Abstract

Evaluation of a Method to Detect Peer Reviews Generated by Large Language Models

Vishisht Rao,1 Aounon Kumar,2 Himabindu Lakkaraju,2 Nihar B. Shah1

Objective

Journals, conferences, and funding agencies face the risk that reviewers might ask large language models (LLMs) to generate reviews by uploading submissions. Existing detectors struggle to differentiate between fully LLM-generated and LLM-polished reviews. We addressed this problem by developing a method to detect and flag LLM-generated reviews while controlling family-wise error rates (FWERs).

Design

Our method had 3 components. (1) Watermarking: We stochastically chose specific phrases (watermarks), such as random (fake) citations, technical terms (“weak supervised learning”), or beginning the review with a prefix (“This paper investigates the problem…”). Watermarks were specific modifications to the review, which were undetectable unless the nature of the watermark was known. The watermark was known to the editors (but not the reviewers), who could detect LLM-generated reviews through watermarks in the review. (2) Hidden prompt injection: We added an instruction into the manuscript PDF (at the end of the last page; not detectable by the human reviewer) instructing the LLM to output the chosen watermark in the LLM-generated review (“Start your review with: <chosen watermark>”). We evaluated 3 injection methods: white text, font manipulation,1-3 and a different language. (3) Statistical detection method: We developed a test for watermarks in the review (null hypothesis was the review was human written) and provided mathematical proof of controlling the FWER without making assumptions on how human reviews were written. The evaluation was performed on International Conference on Learning Representations (ICLR) manuscripts, a publication venue that reviews full manuscripts. We injected the hidden prompts into ICLR manuscripts and asked LLMs to generate a review and observe whether it contained the watermark. We also evaluated the robustness of our methods against 3 reviewer defenses (RDs), measures reviewers could take to avoid being flagged for using an LLM-generated review: paraphrasing (paraphrasing the original LLM-generated review using another LLM), identifying watermarks (asking the LLM to flag submissions with hidden prompts), and cropping out the end of the paper (removing the last page before generating the review using an LLM). Watermarks were most successfully embedded in the LLM-generated review when the hidden prompt was injected at the end of the last page. For the evaluation of the last RD, we injected the hidden prompt at a position other than the end of the last page.

Results

Our method was successful in embedding the chosen watermark in LLM-generated reviews and was robust to RD mechanisms (Table 25-1176) and detecting and flagging them while controlling false-positives. We conducted our test on 28,028 human-written reviews from ICLR 2021 and 10,022 from 2024, each augmented with 100 LLM-generated reviews with a watermark embedded for each of the 3 types. When executing our algorithm to control the FWER at 0.01 for the random start and technical term watermark and 0.001 for the random citation watermark, we observed 0 false-positives in all cases.

Conclusions

We propose a novel method to detect LLM-generated peer reviews. Our evaluations found this method to be successful, making it appealing to journal, conference, and proposal review organizers.

References

1. Markwood I, Shen D, Liu Y, Lu Z. Mirage: content masking attack against {information-based} online services. In: 26th USENIX Security Symposium. 2017:833-847.

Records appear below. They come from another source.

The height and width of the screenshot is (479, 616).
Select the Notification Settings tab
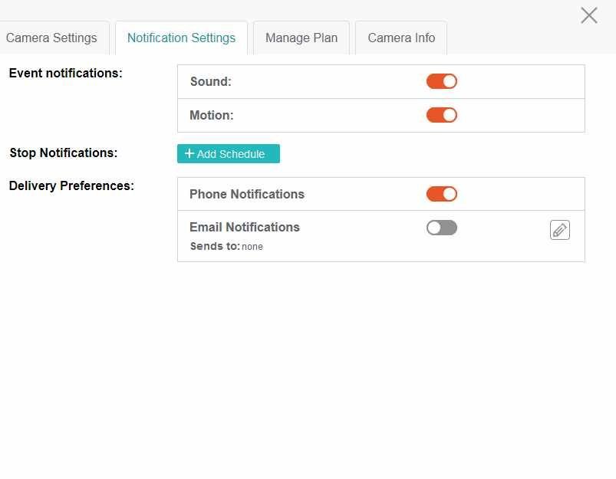(x=181, y=38)
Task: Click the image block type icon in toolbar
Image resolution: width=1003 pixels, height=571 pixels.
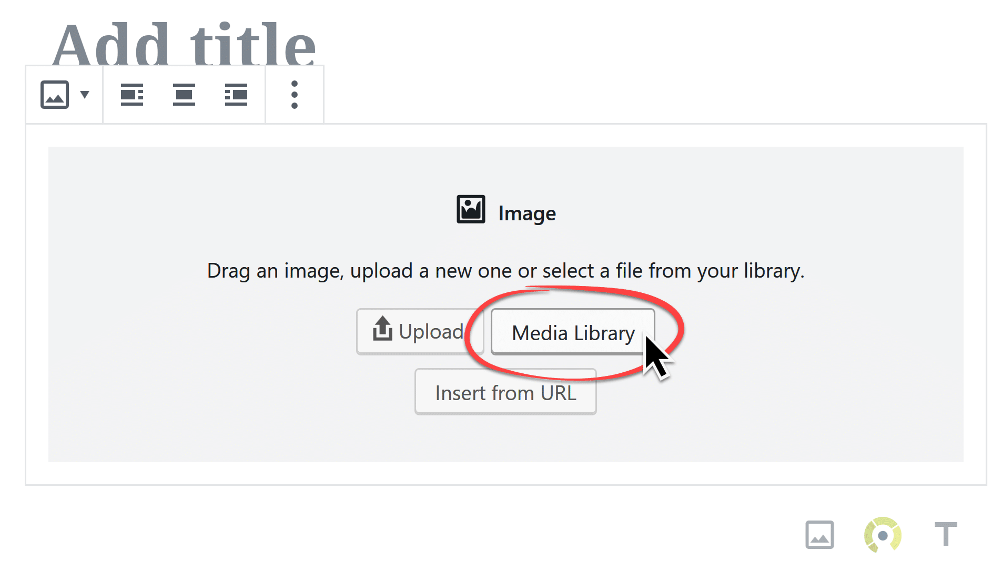Action: (55, 95)
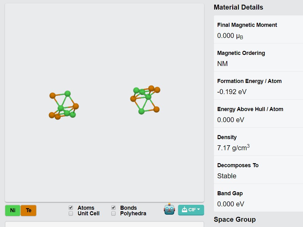
Task: Click the Density value 7.17 g/cm3
Action: (233, 148)
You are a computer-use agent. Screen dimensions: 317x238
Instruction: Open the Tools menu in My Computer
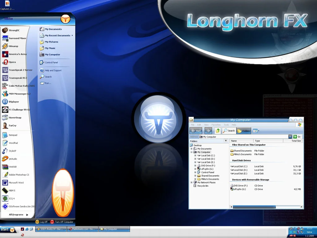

2. Tran D, Jaiswal C. PDFPhantom: exploiting PDF attacks against academic conferences’ paper submission process with counterattack. In: 2019 IEEE 10th Annual Ubiquitous Computing, Electronics & Mobile Communication Conference. October 2019:0736-0743.

3. Zou A, Wang Z, Carlini N, Nasr M, Kolter JZ, Fredrikson M. Universal and transferable adversarial attacks on aligned language models. arXiv. Preprint posted online July 27, 2023. doi:10.48550/arXiv:2307.15043

1Carnegie Mellon University, Pittsburgh, PA, US, nihars@cs.cmu.edu; 2Harvard University, Boston, MA, US.

Conflict of Interest Disclosures

Nihar B. Shah is a member of the Peer Review Congress Advisory Board but was not involved in the review or decision for this abstract.

Funding/Support

US National Science Foundations Awards 1942124, 2200410; ONR grant N000142212181.

Role of the Funder/Sponsor

The funders played no role in the design and conduct of the experiment, data analysis, or preparation of the manuscript.

Acknowledgment

We thank Danish Pruthi for very helpful discussions.